The Amended Regulations have retained certain features of and made necessary changes to the Draft Amendments to the Mineral and Petroleum Resources Development Regulations, 2019 (Draft Amendments), which were published for public comment on 28 November 2019 and are discussed in a previous article written by Cliffe Dekker Hofmeyr. These retentions and noteworthy changes to the Draft Amendments as well as the key amendments to the former Mineral and Petroleum Resources Development Regulations (MPRDA Regulations) published in terms of the Mineral and Petroleum Resources Development Act 28 of 2002 (MPRDA) are set out below.
The Amended Regulations have included a definition for “mine community” which refers to communities where mining takes place, major labour sending areas or adjacent communities within a local municipality, metropolitan municipality or district municipality. This definition is used in the substituted definition for “interested and affected persons” in the Amended Regulations. However, we note that the definition is not aligned with the definition of “community” in the MPRDA, nor with the definition of “host community” in the Mining Charter, which may cause confusion.
The original MPRDA Regulations’ definition of “interested and affected persons” referred to natural or juristic persons or an association of persons with a direct interest in the proposed or existing operation or who may be affected by the proposed or existing operation. As previously mentioned, the Draft Amendments expanded upon this definition of “interested and affected persons” to refer specifically to host communities, landowners (both traditional and title deed owners), traditional authorities, land claimants, lawful land occupiers, holders of informal rights, the Department of Agriculture, Land Reform and Rural Development, any person (including on adjacent and non-adjacent properties) whose socio-economic conditions may be directly affected by the proposed prospecting or mining operation, the Local Municipality and the relevant Government Departments, agencies and institutions responsible for the various aspects of the environment and for infrastructure which may be affected by the proposed project. This expanded definition has been substituted in the Amended Regulations for an even wider definition with whom applicants for prospecting rights, mining rights and mining permits must consult. The revised definition now includes the newly defined term of “mine communities” and further includes the Department of Co-operative Governance and Traditional Affairs, the Department of Human Settlements, Water and Sanitation as well as “civil society” which has not been defined and is therefore extremely broad.

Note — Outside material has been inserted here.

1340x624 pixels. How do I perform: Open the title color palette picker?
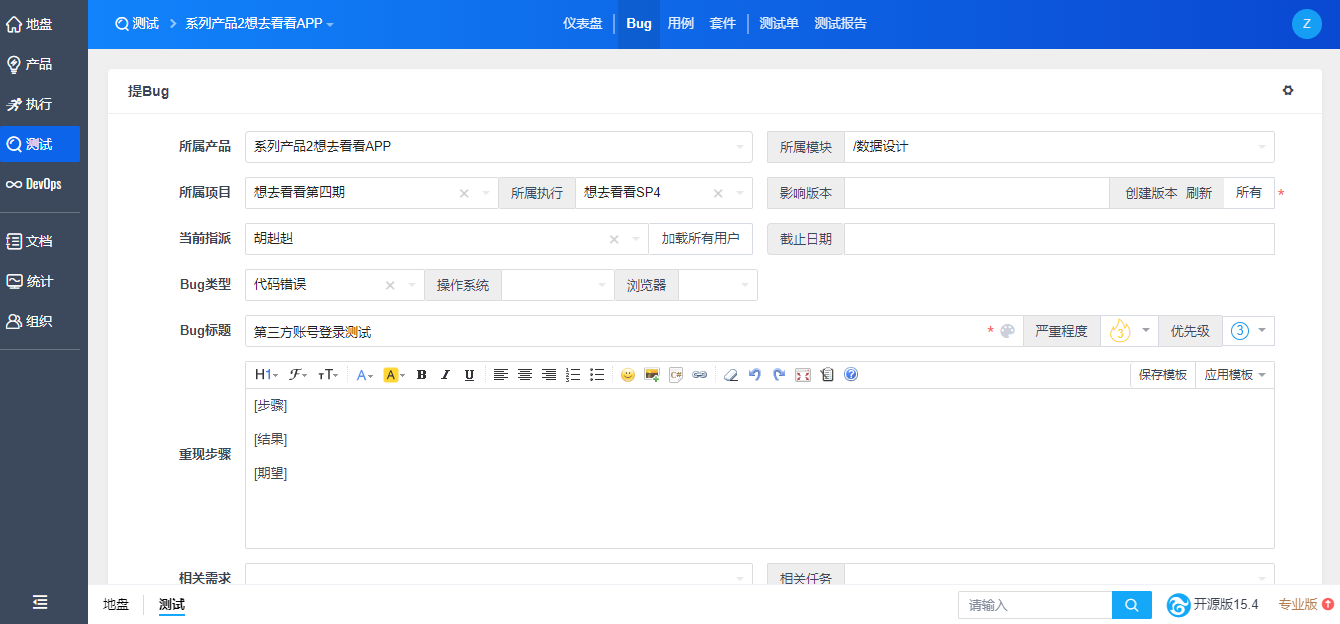(x=1007, y=331)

The Amended Regulations have retained the definition of “meaningful consultation” that was included in the Draft Amendments with a minor amendment. This definition envisages an applicant in good faith facilitating participation in such a manner that reasonable opportunity is given to landowners, lawful occupiers or interested and affected parties in respect of the land subject to the application to provide comments about the impact the prospecting and mining activities would have to his or her right of use of the land and that this should be done by availing all relevant information pertaining to the proposed activities, enabling these parties to make an informed decision regarding the impact of the proposed activities. Unlike in the Draft Amendments, the definition of “meaningful consultation” is now used throughout the Amended Regulations.

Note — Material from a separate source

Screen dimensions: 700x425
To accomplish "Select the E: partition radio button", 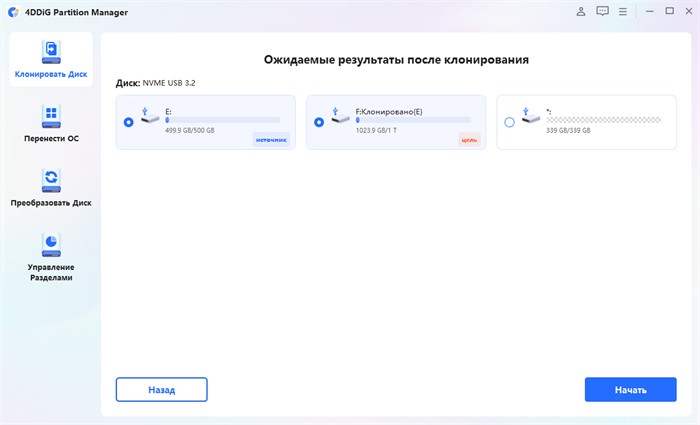I will pyautogui.click(x=128, y=122).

The new regulations proposed under the Draft Amendments regarding the obligation of applicants to consult and of holders to give notice of the intention to commence operations have been amended under the Amended Regulations and now contemplate the following:
- applicants for a prospecting right, mining right or mining permit are required to engage in meaningful consultation with landowners, lawful occupiers and interested and affected persons and such meaningful consultation shall be conducted in terms of the public participation process prescribed in the Environmental Impact Assessment Regulations (EIA Regulations) promulgated in terms of section 24(5) of the National Environmental Management Act 107 of 1998 (NEMA). The office of the Regional Manager is also authorised to participate in the meaningful consultation process, as an observer, to ensure that the consultation by the applicant is meaningful and in accordance with the Amended Regulations; and
- in addition to holders of prospecting rights, mining rights and mining permits having to give landowners and lawful occupiers of the relevant land at least 21 days’ written notice of the commencement of operations in terms of section 5A(c) of the MPRDA, they are also required to submit such notice to the relevant Regional Manager within the 21-day period and must include proof of service to the landowner and lawful occupier.
Social and Labour Plans
The Draft Amendments envisaged an expansion to the objectives of social and labour plans (SLP/s) to include mining right holders contributing towards the socio-economic development of labour sending areas as well as areas in which they operate. Under the Draft Amendments, “labour sending areas” were defined as areas from which a majority of mineworkers, both historical and current, are or have been sourced, which was problematic. The definition of labour sending areas has been revised in the Amended Regulations to mean a local municipality in the Republic of South Africa from which a majority of mineworkers are from time to time permanently resident.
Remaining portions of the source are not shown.